This was finally shown to be due to jumbo allocation for >4k (greater-than-page-size) mbufs failing. As such, it would still happen if this still happens.
That said, I don't have a means to test on 12-CURRENT.
I suspect this will work a lot better on newer releases. If you have time to retest please let us know.
Have things changed significantly? I abandoned jumbo packets because they were more problems than they were worth. With Covid, my wife is working at home now --- so the server affects more than one person if I get it to missbehave. I can't even logically delegate this to a VM ... as the outer system would need jumbo packets. Are pages even 4k? still? So much information I don't have.
This wasn't difficult to trigger --- and if I'm the only one up for testing, I suppose I can make time --- but someone with a lab of systems might be a better choice.
The system in question had 32G ram then. It has 128G now.
(In reply to dgilbert from comment #5)
Yes, the intel driver was substantially rewritten, so it would be necessary to retest to continue, and will need some active data collection on top of that once the symptoms are produced.
It's a big topic to discuss jumbo frames in general, I would agree with your assessment to not use them. I have secondary concern you might have run into memory fragmentation issues, the way larger frames are handled is sub-optimal in FreeBSD. Although that is not a driver bug so it still makes sense to close this PR out.
This sound alot like an interrupt problem to me. I'm
NOT suggesting that a newer FreeBSD/driver version
won't help mitigate this. Just that it sounds to me
like an interrupt "thing" -- especially when I see:
em0: Using an MSI interrupt
If you add
to loader.conf(5). Do you see a line with Quirks
in it related to your card? I would expect to see
MSI-X associated with your (em) card.
(In reply to Chris Hutchinson from comment #7)
There is an MSI errata on this particular chip, see issue 63 https://raw.githubusercontent.com/tpn/pdfs/master/Intel%20Ethernet%20Controller%2082571EB%2C%2082572EI%2C%2082571GB%2C%2082571GI%20-%20Specification%20Update%20-%20Rev%206.8%20Nov%202014.pdf
I could hack something together for you right now to force a legacy interrupt if you want to investigate that. But first we need to see if the problem still exists, moving our effort to 12 or 13 to be useful.
to be clear, this didn't seem to be interrupt related at all. it was a resource starvation caused by memory fragmentation and the bone-headed way we handle 9k jumbo frames. The whole problem would boil down to having a scarce few 9k jumbo frame buffers servicing all the packets coming in (and the few large ones going out).
The system now has an mlxen driver card in it. Even more reason to prefer jumbo frames with 10GE, but, again... I haven't even bothered as it appeared that the jumbo frames were the issue, not the interrupts.
So... it's very possible that this ticket should be closed --- but only if another regarding jumbo frames > 4k is opened.
*** This bug has been marked as a duplicate of bug 255070 ***
(In reply to dgilbert from comment #9)
I agree with your assessment, I opened a tracking bug up for the general issue of jumbos.

--------------------------------------------------

*EXERCISE INSTRUCTIONS:*
1. List every comment number that the bug thread refers to.
2. Extract from the bug thread the passage starting with "This was finally" and going on through "test on 12-CURRENT.".

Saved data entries
--------------------------------------------------

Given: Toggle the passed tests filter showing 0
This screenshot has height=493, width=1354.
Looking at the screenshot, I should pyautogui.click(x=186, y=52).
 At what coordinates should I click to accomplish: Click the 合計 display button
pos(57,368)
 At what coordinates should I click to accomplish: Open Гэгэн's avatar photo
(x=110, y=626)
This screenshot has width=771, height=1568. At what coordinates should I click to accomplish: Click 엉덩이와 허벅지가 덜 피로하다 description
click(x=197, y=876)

--------------------------------------------------

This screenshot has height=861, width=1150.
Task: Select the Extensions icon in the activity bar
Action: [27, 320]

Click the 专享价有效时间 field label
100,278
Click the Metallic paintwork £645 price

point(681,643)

--------------------------------------------------

*ANSWERS BY TASK:*
1. #5, #7, #9

2.
This was finally shown to be due to jumbo allocation for >4k (greater-than-page-size) mbufs failing. As such, it would still happen if this still happens.
That said, I don't have a means to test on 12-CURRENT.